There are lines that can’t be crossed. They’re really good at knowing where those lines are,” Ahlquist said of groups pushing their anti-Jewish narrative. Taking care to throw flyers on random driveways or placing them on the windshields of random vehicles in a parking lot provides cover for an accusation of targeting Jews.

What about Georgia’s hate crime law?

“Hate crimes prosecution requires both an underlying crime and the ability to show intent that the action was based on some kind of bias motivation,” Ahlquist said.

Ahlquist and Panitch, who is a veteran criminal defense attorney, said that the best tools currently available may be municipal ordinances against littering, trespassing, permitting, and public safety — which may sound like throwing a toothpick into a tornado — and speaking up.

In her Sunday morning Twitter post, Panitch said: “Govern yourselves accordingly, GDL and Anti-Semites who seek to harm/intimidate Jews in Georgia. I’m coming for you with the weight of the State behind me.”

The Goyim Defense League may have improved the prospects for including a definition of antisemitism in Georgia’s legal code, to aid state agencies and prosecutors in determining whether an alleged crime or discrimination was motivated by anti-Jewish intent.
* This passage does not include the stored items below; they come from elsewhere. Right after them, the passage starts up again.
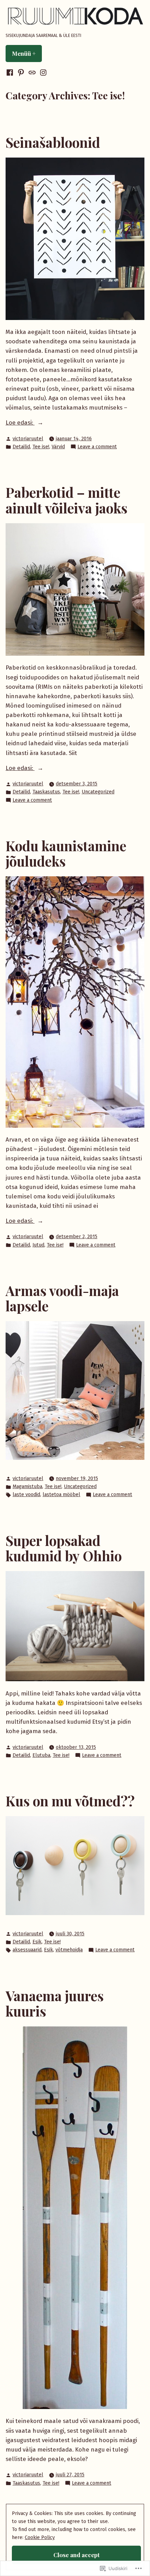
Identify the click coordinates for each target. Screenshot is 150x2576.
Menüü (27, 53)
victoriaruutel (28, 439)
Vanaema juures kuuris (55, 2003)
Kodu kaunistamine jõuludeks (66, 853)
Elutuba (41, 1755)
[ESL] (32, 72)
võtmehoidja (69, 1950)
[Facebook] (10, 72)
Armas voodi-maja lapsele (62, 1298)
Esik (37, 1942)
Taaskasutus (46, 792)
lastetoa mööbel (61, 1494)
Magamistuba (27, 1486)
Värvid (58, 447)
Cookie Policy (40, 2537)
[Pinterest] (21, 72)
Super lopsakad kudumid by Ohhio (64, 1548)
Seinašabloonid (53, 142)
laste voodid (26, 1494)
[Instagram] (42, 72)
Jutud (38, 1245)
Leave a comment (97, 447)
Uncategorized (98, 792)
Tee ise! (40, 447)
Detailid (21, 447)
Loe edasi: (20, 422)
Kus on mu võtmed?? (70, 1801)
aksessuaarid (27, 1950)
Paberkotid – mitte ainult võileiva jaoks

Flanked by two dozen or more supportive colleagues, Panitch concluded her remarks on the House floor by saying: “We need your help. We’ve had enough. We hope you have, as well. We know you stand with the Jewish community. We know you stand with the Jewish people against hate in Georgia. I’m heartened by all the love and support I have felt this morning. We all know, it might be the Jews today, but the same people will come after you tomorrow.”